O seu único romance (a verdadeira obra prima da sua vida), “Il Gattopardo” (O Leopardo), foi publicado ano e meio após a sua morte, um sucesso imediato sucesso aclamado como uma das mais importantes obras literárias do século XX e imortalizado no cinema pela extraordinária produção de Luchino Visconti, em 1963.
“Os Contos” (D. Quixote, 2017), escritos por Lampeduza em 1955, reúne os quatro únicos contos do seu legado literário, nos quais o autor privilegia uma visão subjectiva que se apropria, de forma muito pessoal, da história que conta. Uma consideração que serve sobretudo para o primeiro e mais importante texto, de carácter autobiográfico, denominado Recordações de Infância – que apenas chegam aos oito anos de idade do autor.
O livro tem ainda mais três histórias: A alegria e a lei que é um breve conto natalício, A sereia – o mais conhecido da trilogia, que fala de um velho senador da Sicília que um certo verão amou uma sereia – e Os gatinhos cegos – sobre os usos e costumes de uma família siciliana.
Importa referir que o presente volume é coligido, prefaciado e profusamente anotado por Gioacchino Lanza Tomasi, filho do escritor, que faz deste livro um verdadeiro ensaio da sua autoria e, simultaneamente, uma sentida homenagem ao Escritor e Pai.

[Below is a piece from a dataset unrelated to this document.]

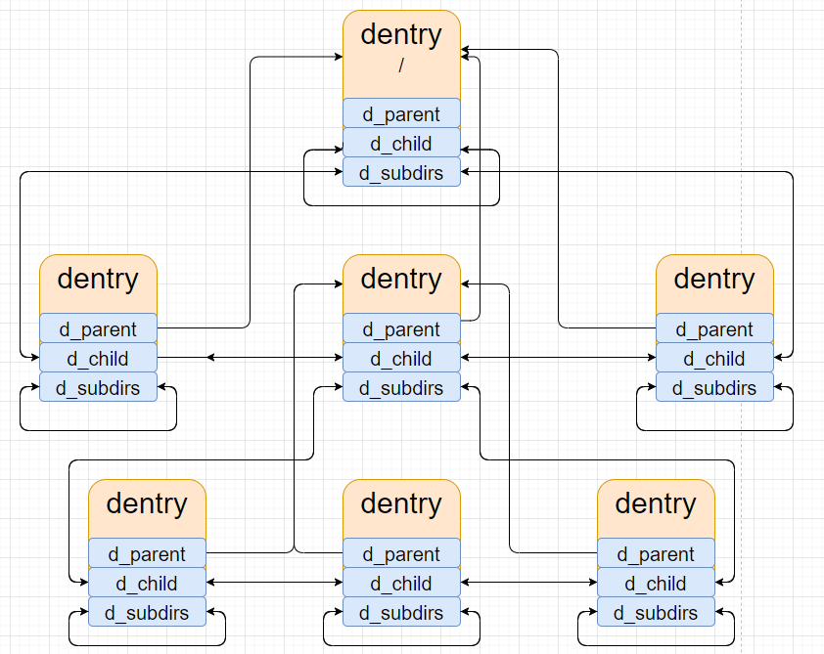Select the bottom-right dentry header
The height and width of the screenshot is (654, 824).
tap(656, 504)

É, aliás, o filho do escritor que na Introdução feita a Memórias de Infância, sempre com as versões originais dos textos agora publicados, se refere ao manuscrito sobre o qual trabalhou, como estando em estado magmático: “E esse rascunho é uma espécie de sonho de desejo escrito com a fúria e a incongruência do despertar, a supressão da consequencialidade temporal e a representação momentânea de pulsões emotiva, quase uma auto-análise sobre o percurso libidinoso da própria vida”.

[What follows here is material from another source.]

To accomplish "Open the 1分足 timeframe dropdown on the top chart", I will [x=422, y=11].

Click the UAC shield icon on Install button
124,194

Em Memórias de Infância existe o testemunho na primeira pessoa de recordações desde os três aos oito anos de idade de Guiuseppe Tomasi di Lampeduza: a notícia do assassínio, em 1900, do Rei Umberto I; o terramoto de Messina ocorrido de madrugada em 1908; o relato da dor da mãe do autor com a notícia da morte dos tios; a sua apresentação forçada, metido em roupa de gala; Eugénia, a ex-Imperadora dos franceses; as longas viagens, de comboio e de carruagem; a sua casa natal – Palazzo Lampeduza, que designará por “Desaparecida amada” depois de bombardeada em 1943 -, descrita com rigor através das dimensões dos aposentos, do tamanho e número dos móveis, das cores dos quadros e tapeçarias, das decorações de madeira, dos estuques e das pinturas dos compartimentos.

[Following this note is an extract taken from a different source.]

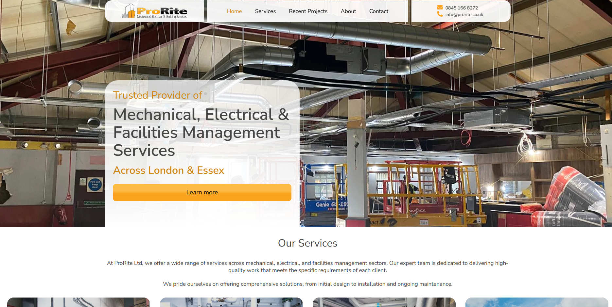Click the Across London & Essex text
This screenshot has width=612, height=307.
(168, 170)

Surpreende o facto de a obra ser enriquecida pelas fotografias do manuscrito e pelos desenhos das sucessivas casas, feitos pela mão do próprio autor. Um grande testemunho sobre a vida – e os locais de vida – e obra do escritor.
1 Commentário
Livro maravilhoso.
O conto A Sereia é excepcional, uma jóia literária. Para sonhar com a Sicília e seus Deuses.